*** DOCUMENT EXCERPT
The NHS is celebrating its 60th anniversary. Over the decades it has been transformed beyond all recognition. But what were the key milestones?
1948 - Creation of the NHS
The architect of the NHS was Labour's Aneurin Bevan
On 5 July, Health Secretary Aneurin Bevan formally launched the NHS. For the first time, health care became free to all.
1952 - Charges introduced
Patients started being charged one shilling for prescriptions. In England, it now stands at £7.10, although fees have been abolished in Wales and are being phased out in Scotland.
1958 - First mass vaccination programme
Polio and diphtheria jabs offered to under 15s. Before introduction, there were 8,000 cases of polio and 70,000 of diphtheria each year.
1961 - Pill becomes available
The launch of the contraceptive pill gives women control over how many children they have. Initially, it was only available to married couples, but the rules were relaxed six years later with the swinging sixties in full flow.
1962 - Birth of the modern hospital
FIND OUT MORE
As the NHS turns 60, BBC News is giving it a health check. Watch out for reports, features and analysis on TV, radio and the web.
The Hospital Plan, put forward by Health Minister Enoch Powell, set out a 10-year vision for hospital building. Every population of 125,000 was to get a hospital - or district general hospital as they become known.
1967 - Abortion Act
Introduced by Liberal MP David Steel and passed by a free vote of MPs, it made abortion legal up to 28 weeks if a woman's mental or physical health was at risk. Limit reduced to 24 weeks in 1990.
1968 - UK's first heart transplant
Carried out in the National Heart Hospital in London, 18 doctors and nurses operated for seven hours on a 45-year-old man. The patient died after 46 days and another 10 years passed before the operation took off.
******
*** RECORDS SHOWN
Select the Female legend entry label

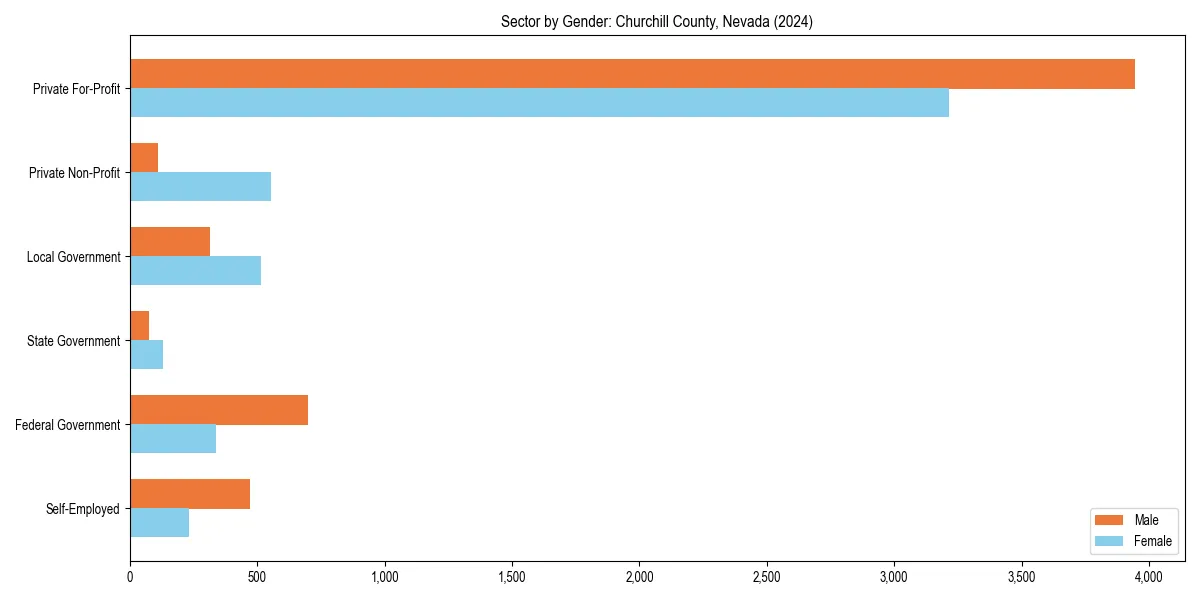coord(1152,541)
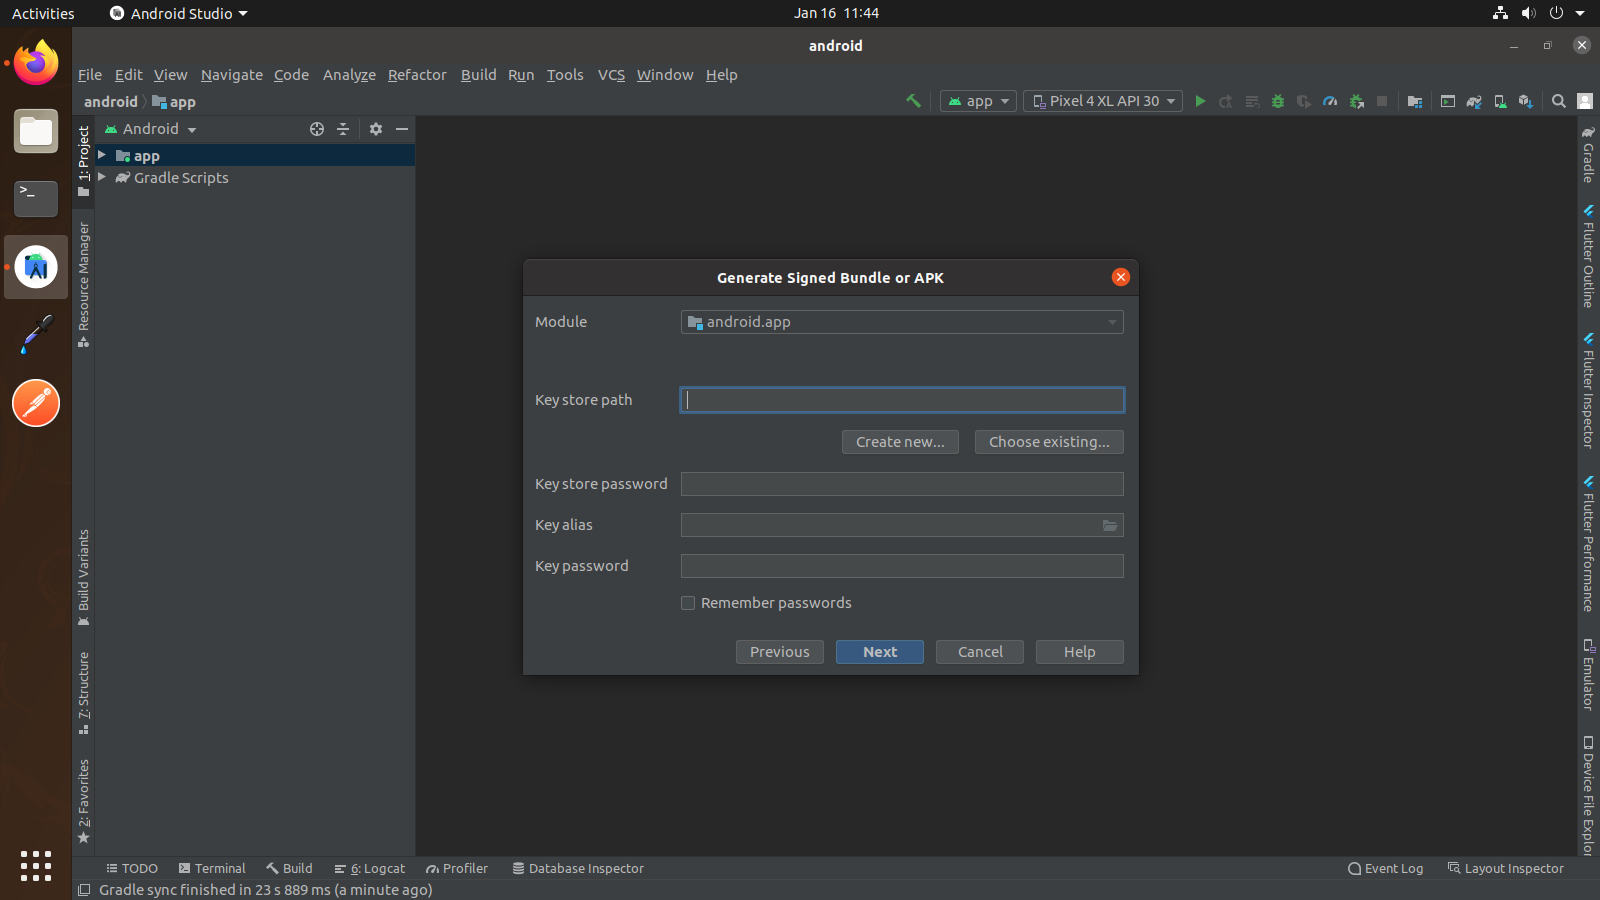Click the Create new... button
Image resolution: width=1600 pixels, height=900 pixels.
tap(900, 442)
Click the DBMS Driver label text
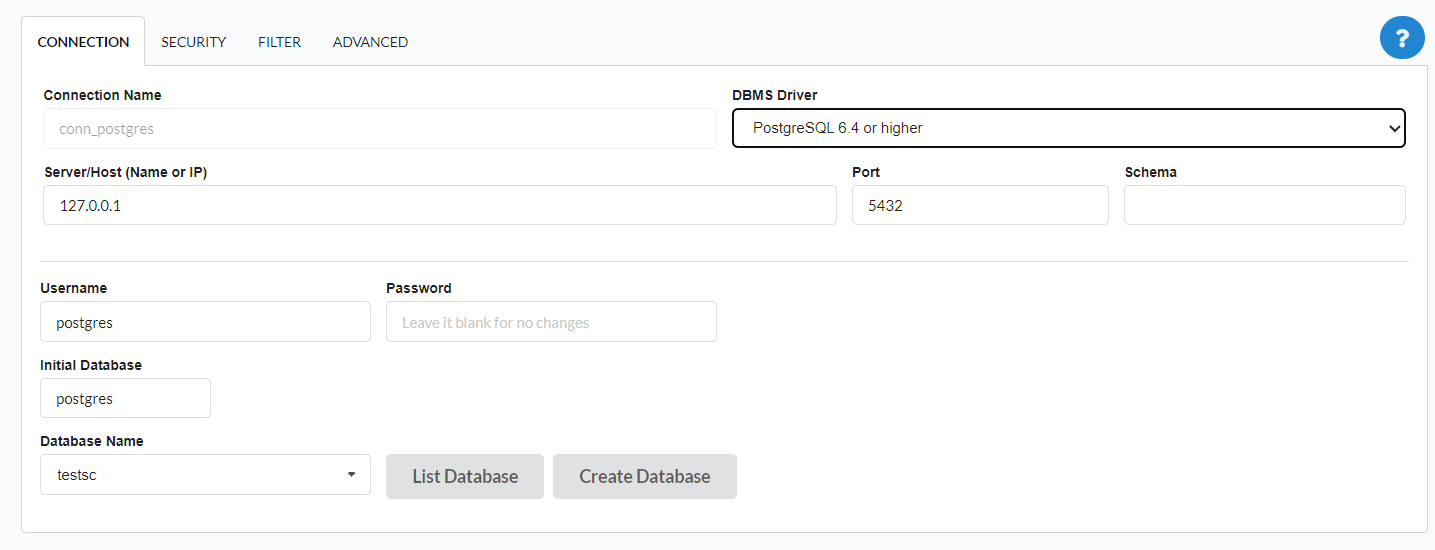The width and height of the screenshot is (1435, 550). coord(774,95)
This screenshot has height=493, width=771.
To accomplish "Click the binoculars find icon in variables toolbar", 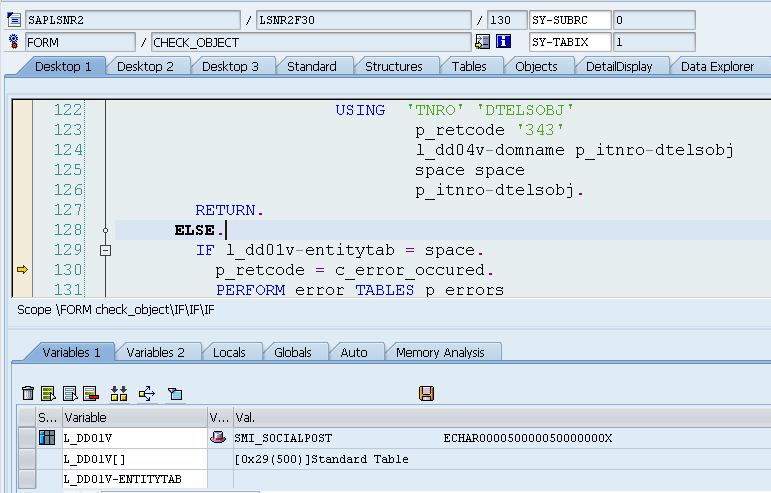I will (119, 394).
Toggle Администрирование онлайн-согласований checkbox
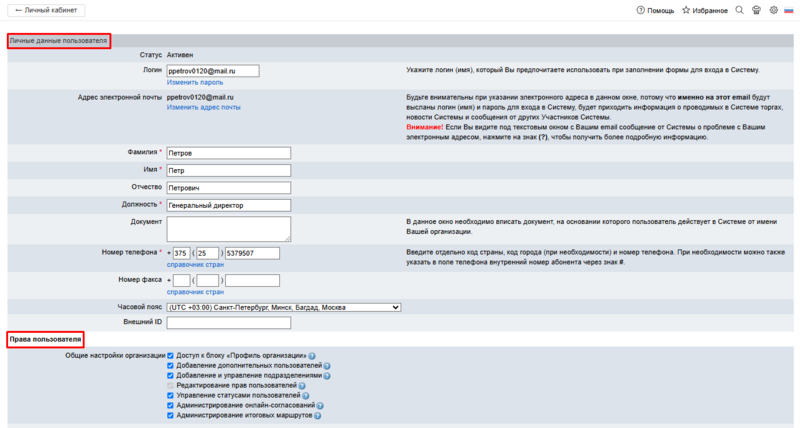 171,405
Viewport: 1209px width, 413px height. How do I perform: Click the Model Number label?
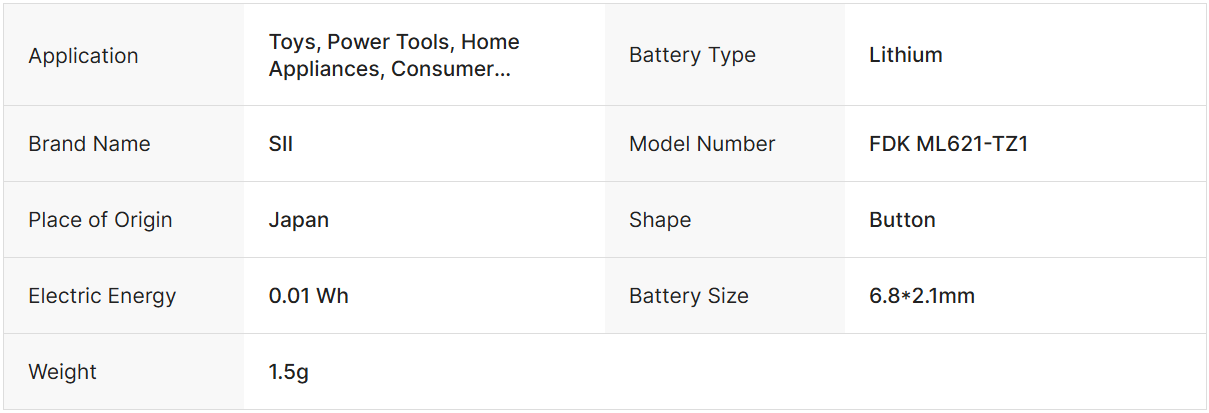pos(702,144)
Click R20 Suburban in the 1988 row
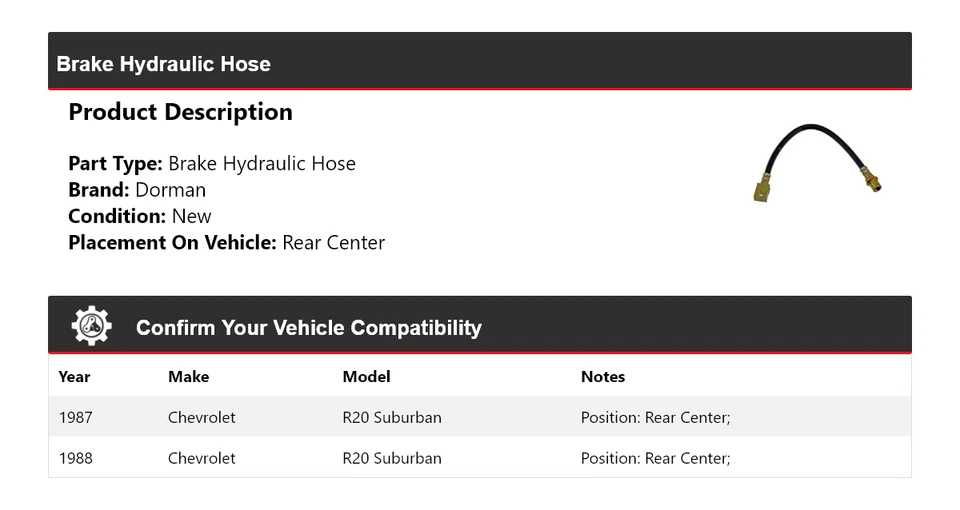The image size is (960, 510). tap(391, 458)
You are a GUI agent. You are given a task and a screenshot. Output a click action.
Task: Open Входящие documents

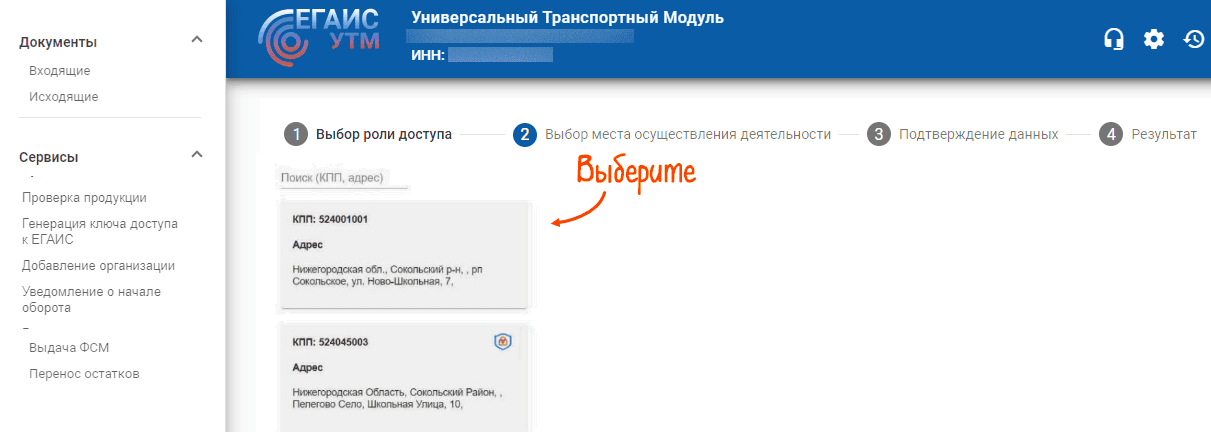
******
> [WORK REQUEST]:
In the NHS milestones text, how much were patients first charged for prescriptions in 1952?

> [RESPONSE FOR THIS EXERCISE]:
One shilling